Awardee: jacob c hammes
Primary Artistic Medium: Media Arts
Idea
During the summer of 2020 we saw cities all over the country come out of quarantine to participate in the largest protest movement in recent history. Yet, these loud and vocal calls to end police brutality were disturbingly met with more police violence to squash dissent. Protestors were beaten, pepper sprayed, tear gassed, and shot with rubber bullets in response to calls for greater police accountability.
As a participant in many of the recent marches and occupations, I have seen first hand how shockingly eager to harm the police can be. I have seen people have their bodies hit with sticks and fall unconscious. These protests have polarized communities, often along lines of race, class, and politics. But no matter how many journalists report on the disgusting abuse of power and improper use of force we’ve seen, there are those who choose to believe that the media itself is biased and that the protestors are the real source of violence.
My project is to create an audio work (or series) from recordings of people beaten by police at the recent political demonstrations in Philadelphia, including Black Lives Matter, Camp JTD, Occupy PHA, and Occupy ICE. Because I will be interviewing people, this shares a sort of journalistic methodology, however, my goal is to interview victims to create a situation where the common ground is located in our own bodily response to pain, trauma, anxiety. Descriptions of the mental, emotional, and physical toll taken and the struggle through recovery is the goal.
Having a background in radio, experimental music, and performance art, I hope to bring strategies from these disciplines to this work. The first (and most important) step is to locate these people and interview them. These will be original recordings conducted as interviews with activists, embedded into something of a collage with music, field recordings, and other sonic material taken around these protests. I do not yet know the specific form this will take, but it could be realized as a work for radio, as a podcast, as a public broadcast on outdoor speakers, or a hybrid of these.

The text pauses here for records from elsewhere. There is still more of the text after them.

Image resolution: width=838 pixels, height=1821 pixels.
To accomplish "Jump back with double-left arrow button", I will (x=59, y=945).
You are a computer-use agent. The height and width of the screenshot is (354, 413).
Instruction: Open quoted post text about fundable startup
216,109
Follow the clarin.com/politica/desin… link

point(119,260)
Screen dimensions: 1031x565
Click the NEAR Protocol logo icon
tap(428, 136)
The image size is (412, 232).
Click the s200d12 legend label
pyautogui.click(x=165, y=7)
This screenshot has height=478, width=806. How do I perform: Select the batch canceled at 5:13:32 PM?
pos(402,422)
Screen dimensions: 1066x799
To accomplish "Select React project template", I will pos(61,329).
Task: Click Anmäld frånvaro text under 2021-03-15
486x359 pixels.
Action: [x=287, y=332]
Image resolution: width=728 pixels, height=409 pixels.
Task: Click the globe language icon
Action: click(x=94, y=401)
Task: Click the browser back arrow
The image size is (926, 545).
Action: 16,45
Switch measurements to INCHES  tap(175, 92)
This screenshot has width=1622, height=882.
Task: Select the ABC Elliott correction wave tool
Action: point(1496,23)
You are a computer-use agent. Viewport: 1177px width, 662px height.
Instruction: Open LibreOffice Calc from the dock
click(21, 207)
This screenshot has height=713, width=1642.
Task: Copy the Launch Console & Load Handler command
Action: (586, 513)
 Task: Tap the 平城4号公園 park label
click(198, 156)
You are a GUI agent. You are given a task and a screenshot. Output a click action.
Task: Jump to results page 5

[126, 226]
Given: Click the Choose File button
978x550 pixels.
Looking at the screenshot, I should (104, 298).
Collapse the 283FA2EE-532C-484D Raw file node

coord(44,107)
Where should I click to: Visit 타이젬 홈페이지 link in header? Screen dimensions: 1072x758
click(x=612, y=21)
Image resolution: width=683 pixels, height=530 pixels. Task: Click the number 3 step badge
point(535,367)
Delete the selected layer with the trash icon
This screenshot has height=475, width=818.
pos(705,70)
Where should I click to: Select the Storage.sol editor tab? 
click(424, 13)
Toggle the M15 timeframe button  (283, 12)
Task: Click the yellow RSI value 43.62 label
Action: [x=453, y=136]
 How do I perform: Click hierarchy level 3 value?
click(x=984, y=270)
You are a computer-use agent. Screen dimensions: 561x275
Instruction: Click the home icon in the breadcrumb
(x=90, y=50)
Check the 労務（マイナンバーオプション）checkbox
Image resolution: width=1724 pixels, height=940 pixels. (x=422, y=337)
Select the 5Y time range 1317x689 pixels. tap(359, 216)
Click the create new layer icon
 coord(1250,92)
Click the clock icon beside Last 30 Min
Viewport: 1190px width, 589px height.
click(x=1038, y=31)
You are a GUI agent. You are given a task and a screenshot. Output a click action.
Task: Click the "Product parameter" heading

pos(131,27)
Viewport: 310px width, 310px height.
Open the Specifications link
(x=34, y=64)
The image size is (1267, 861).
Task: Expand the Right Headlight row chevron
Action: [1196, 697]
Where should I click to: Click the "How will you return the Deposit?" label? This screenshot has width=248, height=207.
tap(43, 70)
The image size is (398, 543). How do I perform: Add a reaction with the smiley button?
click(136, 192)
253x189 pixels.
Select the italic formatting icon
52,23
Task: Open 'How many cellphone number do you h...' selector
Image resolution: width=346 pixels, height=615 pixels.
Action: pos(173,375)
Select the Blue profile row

Journalism tends to attempt factual, unbiased reporting on these events. But in this political climate, understanding the facts isn’t enough, we (as artists) have to create encounters with the harsh brutality and bodily harm that is at stake. I believe that what may be lacking from these reports is a focus on the viscerally descriptive, emotionally provocative, empathy generating work that art can do. I believe that hearing the voices of people describing these experiences can help do this work. I believe that people who have experienced these things have something to teach us, regardless of any specific political agenda, and that the value of dissent in the face of authoritarian power does not fall on exclusive party lines. I hope to create something that can powerfully speak to our shared humanity.